The Telegraph has reported that the government is spending upwards of £1 million a day to store 10,000 shipping containers at Felixstowe, Suffolk. The containers are full of essential PPE, including masks, gloves, and aprons.
The port is owned by Hutchison UK, who charges £47.38 daily for containers stored for two weeks or longer. Despite the NHS reporting a serious shortage of PPE, around 11,000 shipping containers accumulated at the quay last week.
It is estimated that the government spent £520,000 of taxpayer funds for a single day’s storage. Experts contend that shipping companies tend to charge £75 per container for every day that a unit is not returned within the allocated time frame. This serves to deter users from overusing the storage facility.
If the supplies were retrieved and the containers returned in time, these payments would have been unnecessary. But storage space at healthcare facilities across the UK was reportedly insufficient for further accommodation. This has caused the government to store excess supplies and find alternative methods of storage. It is believed that there are smaller backlogs at other ports.
In response to this report, a government spokesperson has stated: “We have a storage network in place that lets us access and manage our PPE supply to meet demand throughout the winter.” The government has admitted to stockpiling in September, when a bigger, second wave of COVID was expected to hit. According to its own figures, Downing Street gathered a stockpile of 32 billion supplies, which is seven times the amount allocated to the NHS and care home in the UK.

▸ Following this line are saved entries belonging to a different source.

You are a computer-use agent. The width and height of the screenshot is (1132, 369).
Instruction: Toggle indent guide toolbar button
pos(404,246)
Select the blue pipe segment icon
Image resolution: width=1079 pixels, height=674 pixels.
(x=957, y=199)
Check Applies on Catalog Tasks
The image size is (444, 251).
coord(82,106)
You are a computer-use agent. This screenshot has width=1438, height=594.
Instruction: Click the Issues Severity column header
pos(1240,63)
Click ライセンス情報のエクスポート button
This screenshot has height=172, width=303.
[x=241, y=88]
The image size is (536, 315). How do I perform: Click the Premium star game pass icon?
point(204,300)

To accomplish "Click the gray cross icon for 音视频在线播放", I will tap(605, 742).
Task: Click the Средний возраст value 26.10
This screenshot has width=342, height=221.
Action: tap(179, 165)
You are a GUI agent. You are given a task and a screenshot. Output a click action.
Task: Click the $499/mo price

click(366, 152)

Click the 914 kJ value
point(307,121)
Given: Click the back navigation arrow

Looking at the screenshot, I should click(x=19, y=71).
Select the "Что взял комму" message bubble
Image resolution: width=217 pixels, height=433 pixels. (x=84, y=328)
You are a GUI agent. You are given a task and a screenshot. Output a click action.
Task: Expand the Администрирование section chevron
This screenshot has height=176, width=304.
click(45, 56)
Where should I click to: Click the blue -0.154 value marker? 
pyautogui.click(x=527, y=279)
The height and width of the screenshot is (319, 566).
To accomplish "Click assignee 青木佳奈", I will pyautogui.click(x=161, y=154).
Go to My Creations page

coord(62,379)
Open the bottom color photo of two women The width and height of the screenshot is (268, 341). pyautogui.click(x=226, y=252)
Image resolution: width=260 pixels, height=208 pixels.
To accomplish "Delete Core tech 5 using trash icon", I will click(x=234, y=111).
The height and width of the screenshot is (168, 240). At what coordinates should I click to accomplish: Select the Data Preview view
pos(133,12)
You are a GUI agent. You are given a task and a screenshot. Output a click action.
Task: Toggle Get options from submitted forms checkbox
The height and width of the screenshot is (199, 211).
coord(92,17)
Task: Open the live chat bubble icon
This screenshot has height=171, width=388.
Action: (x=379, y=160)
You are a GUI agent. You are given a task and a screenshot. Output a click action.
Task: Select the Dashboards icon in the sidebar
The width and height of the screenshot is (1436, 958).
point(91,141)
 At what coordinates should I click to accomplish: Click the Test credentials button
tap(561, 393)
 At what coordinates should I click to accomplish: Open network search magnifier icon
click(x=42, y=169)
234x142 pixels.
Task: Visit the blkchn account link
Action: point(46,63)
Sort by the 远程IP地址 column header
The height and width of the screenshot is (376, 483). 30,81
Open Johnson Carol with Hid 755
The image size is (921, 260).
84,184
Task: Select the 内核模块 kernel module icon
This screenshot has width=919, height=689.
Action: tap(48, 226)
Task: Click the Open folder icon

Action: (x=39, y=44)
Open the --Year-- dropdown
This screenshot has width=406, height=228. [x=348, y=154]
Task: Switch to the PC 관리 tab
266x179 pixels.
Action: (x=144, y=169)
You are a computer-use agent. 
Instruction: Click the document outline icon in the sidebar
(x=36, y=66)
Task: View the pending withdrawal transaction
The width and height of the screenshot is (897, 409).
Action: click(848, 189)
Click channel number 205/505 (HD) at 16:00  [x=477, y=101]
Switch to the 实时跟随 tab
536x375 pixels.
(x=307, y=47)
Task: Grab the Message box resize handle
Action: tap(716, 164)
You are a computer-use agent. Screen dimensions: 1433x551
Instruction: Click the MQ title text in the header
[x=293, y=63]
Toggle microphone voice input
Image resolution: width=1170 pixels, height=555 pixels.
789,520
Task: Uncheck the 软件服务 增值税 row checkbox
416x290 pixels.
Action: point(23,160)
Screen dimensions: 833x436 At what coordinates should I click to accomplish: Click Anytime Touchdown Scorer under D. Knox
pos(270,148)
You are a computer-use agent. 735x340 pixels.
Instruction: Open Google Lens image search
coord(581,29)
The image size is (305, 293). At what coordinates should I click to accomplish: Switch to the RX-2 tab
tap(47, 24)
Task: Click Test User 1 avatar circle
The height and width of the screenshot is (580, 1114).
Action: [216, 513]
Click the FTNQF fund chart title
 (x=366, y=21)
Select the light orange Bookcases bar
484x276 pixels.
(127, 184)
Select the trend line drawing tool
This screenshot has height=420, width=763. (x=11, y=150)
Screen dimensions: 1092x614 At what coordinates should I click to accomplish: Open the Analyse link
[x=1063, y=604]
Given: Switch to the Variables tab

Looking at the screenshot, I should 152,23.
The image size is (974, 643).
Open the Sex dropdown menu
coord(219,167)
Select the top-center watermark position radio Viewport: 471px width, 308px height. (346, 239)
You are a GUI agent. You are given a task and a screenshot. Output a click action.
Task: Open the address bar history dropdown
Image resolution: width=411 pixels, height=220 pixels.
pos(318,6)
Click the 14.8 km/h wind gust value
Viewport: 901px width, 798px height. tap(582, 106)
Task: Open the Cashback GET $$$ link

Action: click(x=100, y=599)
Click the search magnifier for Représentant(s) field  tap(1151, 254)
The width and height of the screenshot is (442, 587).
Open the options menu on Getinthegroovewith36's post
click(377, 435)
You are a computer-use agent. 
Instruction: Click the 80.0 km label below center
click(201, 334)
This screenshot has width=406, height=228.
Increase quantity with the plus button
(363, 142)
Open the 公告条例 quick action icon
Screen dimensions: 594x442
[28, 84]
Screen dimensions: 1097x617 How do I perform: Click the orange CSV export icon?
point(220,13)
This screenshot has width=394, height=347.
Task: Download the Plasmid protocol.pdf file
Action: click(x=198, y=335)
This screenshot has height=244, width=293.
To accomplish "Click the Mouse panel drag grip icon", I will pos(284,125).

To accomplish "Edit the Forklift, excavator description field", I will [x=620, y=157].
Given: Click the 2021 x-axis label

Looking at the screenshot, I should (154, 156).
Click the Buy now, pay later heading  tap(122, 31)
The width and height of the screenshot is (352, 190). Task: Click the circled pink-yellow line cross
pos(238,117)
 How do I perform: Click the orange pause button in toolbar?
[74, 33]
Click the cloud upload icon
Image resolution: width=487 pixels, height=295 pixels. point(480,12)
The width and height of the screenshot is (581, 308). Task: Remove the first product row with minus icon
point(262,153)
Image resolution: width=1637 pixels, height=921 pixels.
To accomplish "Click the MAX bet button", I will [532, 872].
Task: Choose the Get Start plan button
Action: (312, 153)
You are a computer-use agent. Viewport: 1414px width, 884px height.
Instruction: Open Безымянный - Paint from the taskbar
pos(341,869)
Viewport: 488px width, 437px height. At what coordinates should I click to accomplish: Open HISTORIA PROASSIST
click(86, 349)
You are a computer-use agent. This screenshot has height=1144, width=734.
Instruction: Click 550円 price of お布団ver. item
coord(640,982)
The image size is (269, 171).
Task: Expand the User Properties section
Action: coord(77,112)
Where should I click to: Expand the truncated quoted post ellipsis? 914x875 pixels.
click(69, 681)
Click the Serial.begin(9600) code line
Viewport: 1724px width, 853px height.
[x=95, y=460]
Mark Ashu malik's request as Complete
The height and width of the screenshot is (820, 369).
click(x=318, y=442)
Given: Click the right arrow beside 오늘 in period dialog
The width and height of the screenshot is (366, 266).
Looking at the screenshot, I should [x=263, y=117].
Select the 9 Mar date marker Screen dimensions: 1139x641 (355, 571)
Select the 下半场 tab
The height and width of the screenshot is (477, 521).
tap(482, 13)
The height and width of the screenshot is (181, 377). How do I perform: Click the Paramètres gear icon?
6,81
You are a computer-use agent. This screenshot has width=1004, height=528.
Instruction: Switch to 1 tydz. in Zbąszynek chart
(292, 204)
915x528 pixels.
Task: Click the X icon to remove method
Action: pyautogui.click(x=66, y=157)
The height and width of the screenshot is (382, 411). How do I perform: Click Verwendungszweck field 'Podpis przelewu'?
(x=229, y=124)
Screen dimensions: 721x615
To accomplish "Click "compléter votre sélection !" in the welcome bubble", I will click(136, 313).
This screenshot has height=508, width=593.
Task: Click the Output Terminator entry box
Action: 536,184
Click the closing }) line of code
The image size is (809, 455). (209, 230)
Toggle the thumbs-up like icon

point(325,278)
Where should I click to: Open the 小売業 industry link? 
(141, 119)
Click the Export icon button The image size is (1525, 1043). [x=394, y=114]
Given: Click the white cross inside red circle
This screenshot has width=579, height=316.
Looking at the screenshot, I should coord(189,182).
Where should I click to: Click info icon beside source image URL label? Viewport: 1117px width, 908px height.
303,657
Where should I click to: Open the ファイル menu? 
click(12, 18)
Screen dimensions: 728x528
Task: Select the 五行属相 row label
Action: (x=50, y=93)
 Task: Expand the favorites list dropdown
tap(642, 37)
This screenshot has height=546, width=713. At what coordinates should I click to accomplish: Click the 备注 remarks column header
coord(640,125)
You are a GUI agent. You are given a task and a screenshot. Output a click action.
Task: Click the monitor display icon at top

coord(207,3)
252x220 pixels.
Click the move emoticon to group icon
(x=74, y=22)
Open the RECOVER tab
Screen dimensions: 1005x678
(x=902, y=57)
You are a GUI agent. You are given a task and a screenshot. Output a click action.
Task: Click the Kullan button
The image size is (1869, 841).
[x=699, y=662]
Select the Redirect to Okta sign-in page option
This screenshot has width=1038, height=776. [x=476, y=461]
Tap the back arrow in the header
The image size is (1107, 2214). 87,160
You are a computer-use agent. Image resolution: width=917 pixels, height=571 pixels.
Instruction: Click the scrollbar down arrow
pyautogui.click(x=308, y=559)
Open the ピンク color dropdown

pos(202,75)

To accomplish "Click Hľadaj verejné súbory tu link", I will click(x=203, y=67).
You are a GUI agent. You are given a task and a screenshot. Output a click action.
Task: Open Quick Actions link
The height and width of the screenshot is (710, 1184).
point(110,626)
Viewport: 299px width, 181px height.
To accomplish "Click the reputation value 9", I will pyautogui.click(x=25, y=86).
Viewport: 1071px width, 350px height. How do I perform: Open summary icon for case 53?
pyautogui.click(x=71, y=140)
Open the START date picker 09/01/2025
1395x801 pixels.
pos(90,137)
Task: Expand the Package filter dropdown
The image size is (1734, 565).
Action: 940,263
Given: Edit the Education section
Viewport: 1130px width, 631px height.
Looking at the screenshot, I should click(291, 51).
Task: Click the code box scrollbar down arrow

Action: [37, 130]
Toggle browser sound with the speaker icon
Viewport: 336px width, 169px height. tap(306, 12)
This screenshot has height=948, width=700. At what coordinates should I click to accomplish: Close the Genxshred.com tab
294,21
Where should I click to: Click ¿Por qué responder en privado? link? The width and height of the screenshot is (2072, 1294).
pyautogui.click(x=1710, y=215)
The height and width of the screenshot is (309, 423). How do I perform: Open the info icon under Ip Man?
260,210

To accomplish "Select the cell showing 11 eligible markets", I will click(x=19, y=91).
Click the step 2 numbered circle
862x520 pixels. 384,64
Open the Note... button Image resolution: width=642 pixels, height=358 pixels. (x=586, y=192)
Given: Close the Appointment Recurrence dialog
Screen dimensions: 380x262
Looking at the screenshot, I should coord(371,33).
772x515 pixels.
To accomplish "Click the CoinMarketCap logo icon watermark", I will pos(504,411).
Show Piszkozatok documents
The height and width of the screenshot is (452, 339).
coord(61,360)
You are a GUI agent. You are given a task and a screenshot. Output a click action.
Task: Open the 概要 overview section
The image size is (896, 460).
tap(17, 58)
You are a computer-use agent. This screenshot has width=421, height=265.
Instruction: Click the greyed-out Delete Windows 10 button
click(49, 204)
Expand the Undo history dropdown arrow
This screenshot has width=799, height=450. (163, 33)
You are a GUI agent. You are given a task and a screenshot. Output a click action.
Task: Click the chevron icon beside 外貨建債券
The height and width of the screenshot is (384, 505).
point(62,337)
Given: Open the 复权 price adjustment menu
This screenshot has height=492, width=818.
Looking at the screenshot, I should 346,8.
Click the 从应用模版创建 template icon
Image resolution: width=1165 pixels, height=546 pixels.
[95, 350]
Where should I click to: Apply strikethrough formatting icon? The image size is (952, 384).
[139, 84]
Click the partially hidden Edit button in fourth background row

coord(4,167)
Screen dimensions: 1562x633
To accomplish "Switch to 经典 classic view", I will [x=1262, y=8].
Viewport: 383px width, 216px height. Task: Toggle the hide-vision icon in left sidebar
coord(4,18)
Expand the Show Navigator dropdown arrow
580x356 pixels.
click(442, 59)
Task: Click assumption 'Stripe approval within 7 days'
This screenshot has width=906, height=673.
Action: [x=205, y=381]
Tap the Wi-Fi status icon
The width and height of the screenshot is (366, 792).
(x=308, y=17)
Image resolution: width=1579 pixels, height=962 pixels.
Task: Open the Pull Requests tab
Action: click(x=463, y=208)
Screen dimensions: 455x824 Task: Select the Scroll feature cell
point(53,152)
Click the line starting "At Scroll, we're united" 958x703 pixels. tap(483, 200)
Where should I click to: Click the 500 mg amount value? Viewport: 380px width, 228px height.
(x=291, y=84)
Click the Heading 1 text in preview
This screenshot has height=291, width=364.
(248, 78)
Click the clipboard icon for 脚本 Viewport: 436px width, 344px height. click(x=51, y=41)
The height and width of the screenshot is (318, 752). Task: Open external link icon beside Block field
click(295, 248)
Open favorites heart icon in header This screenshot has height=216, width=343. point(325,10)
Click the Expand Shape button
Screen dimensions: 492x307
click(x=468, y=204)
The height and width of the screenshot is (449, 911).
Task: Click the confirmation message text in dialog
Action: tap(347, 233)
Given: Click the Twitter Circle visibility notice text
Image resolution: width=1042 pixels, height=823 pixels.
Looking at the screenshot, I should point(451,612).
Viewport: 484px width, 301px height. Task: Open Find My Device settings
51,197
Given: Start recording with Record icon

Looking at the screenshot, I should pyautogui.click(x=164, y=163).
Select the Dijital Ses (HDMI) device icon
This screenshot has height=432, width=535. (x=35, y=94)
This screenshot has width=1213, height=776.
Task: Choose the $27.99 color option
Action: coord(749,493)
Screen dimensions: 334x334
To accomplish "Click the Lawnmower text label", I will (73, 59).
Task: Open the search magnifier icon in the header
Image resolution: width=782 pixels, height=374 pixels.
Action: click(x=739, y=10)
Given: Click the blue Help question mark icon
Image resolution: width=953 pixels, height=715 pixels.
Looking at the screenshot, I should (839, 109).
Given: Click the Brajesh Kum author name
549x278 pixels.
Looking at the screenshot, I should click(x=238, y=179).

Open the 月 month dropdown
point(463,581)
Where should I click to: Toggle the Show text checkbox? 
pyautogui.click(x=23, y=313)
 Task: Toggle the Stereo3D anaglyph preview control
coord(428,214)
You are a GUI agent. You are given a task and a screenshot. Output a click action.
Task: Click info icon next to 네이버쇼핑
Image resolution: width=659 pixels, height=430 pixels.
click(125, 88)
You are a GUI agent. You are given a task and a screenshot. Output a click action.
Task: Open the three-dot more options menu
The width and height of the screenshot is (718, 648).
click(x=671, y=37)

The spokesperson added: “The amount of PPE stock held on quay at Felixstowe is already coming down rapidly, from nearly 7,000 containers in late October to under 4,000 now, with further reductions expected up to Christmas.”
Eleanor Hadland, a ports analyst at maritime research consultancy Drewry, shared this information: “If you leave your container in the main port yard it gradually gets more and more expensive to store it there. It’s a little bit like airport parking, imagine going away for a two-week holiday and leaving your car in the short stay car park at Heathrow. It’s not something you’d want to do.”
Unions across the country have argued that the governments backlogs and contradictory advice has caused frontline workers to operate high-risk procedures without adequate protection in place. The mismanagement of PPE supplies has caused immense concern to the NHS.
Reports suggested that the government had moved containers elsewhere, but on Saturday, approximately 9,000 containers full of PPE remained at the Felixstowe port.
An anonymous source told The Telegraph: “Somebody got caught short in the first wave and they’ve compensated, and probably overcompensated, by buying tonnes of PPE and the whole thing wasn’t thought through fully.
“They went out, bought loads of it and nobody thought: ‘Well, what are we going to do with all this PPE once we get it, where are we going to store it?’ So all this PPE has arrived and no one knows quite what to do with it now because it’s arrived an awful lot more quickly than it can be used.”